Sunday, July 13, 2014

Ghost World

The film opens with a song from the Swinging Sixties of India: Rafi's "Jaan Pehchaan Ho," by now a cult number in North America (though a largely forgotten one in India amidst a bevy of cabaret songs and invitations to twist from the same epoch); and the apt introduction sets the tone for the film. Without bitterness, and without commentary, the film delves into the suffocation of American life, where bored people make everything into a trend or discourse and lack the ability to see where the frontiers are. No one has the courage to take the bus away from here, from this life; maybe, Enid does get it, the faith to take the bus to nowhere.

It is Thora Birch playing Enid who is the soul of the film, in that she is just so much in the skin of her character. The rest of the cast is well played, and it is difficult to not to feel an itch running over your body on thinking of coming into any kind of physical contact with Steve Buscemi's Seymour: which is what he should make you feel. He is kind of a nerd, but also quite creepy, and with a very loose set of principles and pants ready to drop. It is him who provides the final punch of disappointment and of deception to Enid. Even if Enid was bored and playing games with him: on the face of it, something like another bored character, Austen's Emma the matchmaker, but to the extent of it, more like Cruel Intentions' Kathryn the evil plot-maker: the common element is neither intrigue nor designs, and not even the jeux interdits that they indulge in; but it is the lack of knowledge of what to do with their lives except design set pieces in the vaudevilles that they are trapped in.

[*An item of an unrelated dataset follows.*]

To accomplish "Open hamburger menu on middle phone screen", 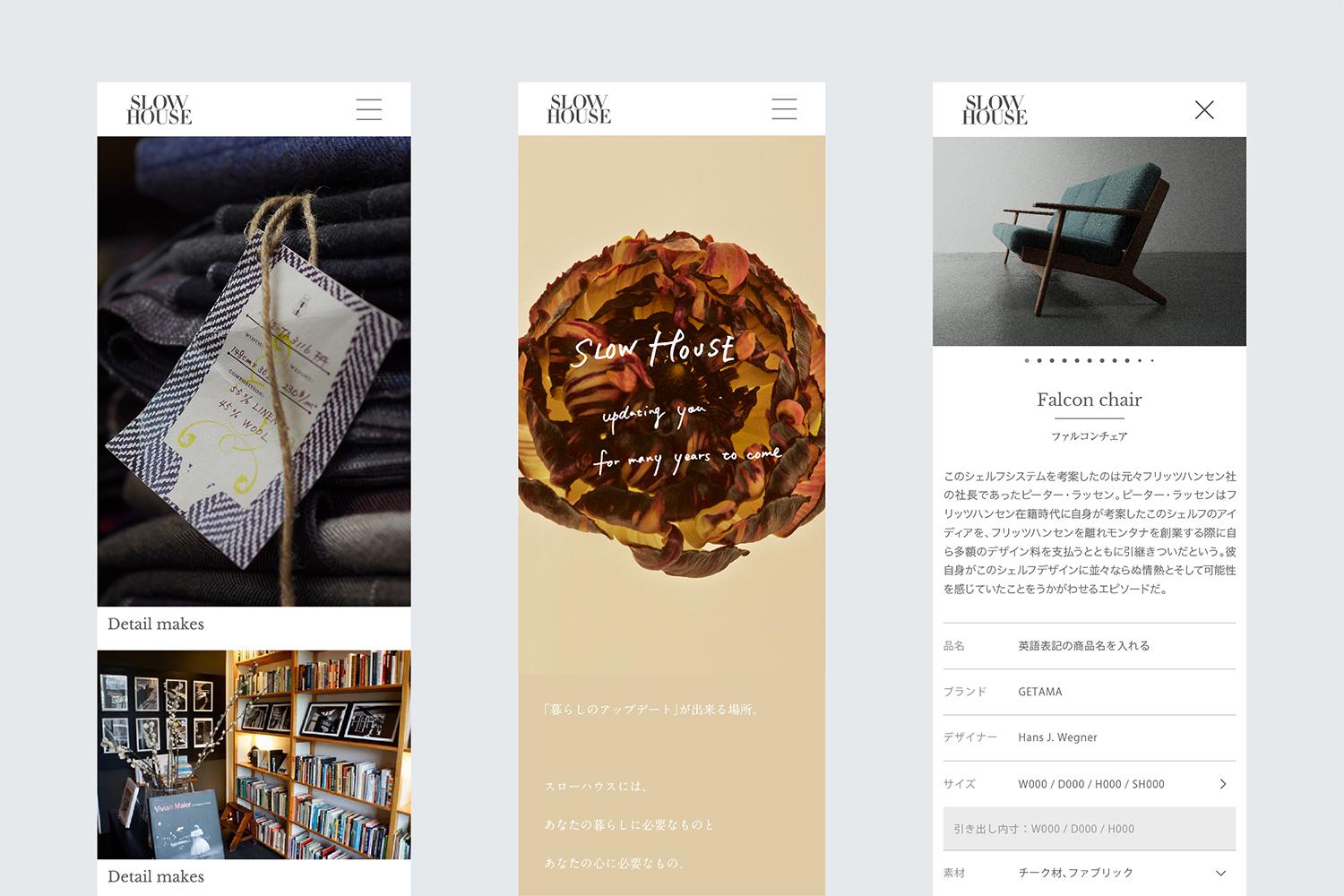I will click(784, 109).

We know what will become of Rebecca, Enid's friend, who starts adapting to the world, rather than live in the cellule of satire, wit and sneer: she will grow into a Kathryn, preferring a much-larger cocoon with labyrinths that befit a palatial mansion of luxurious charms. Enid however has realized the character of the game: that it is a game, and that bored people will continue to make makeshift arrangements of graduations and carnivals, egg-and-spoon races and art classes. She doesn't know where to go, how to get out: but she knows she has to get out. She knows she has to take the bus out.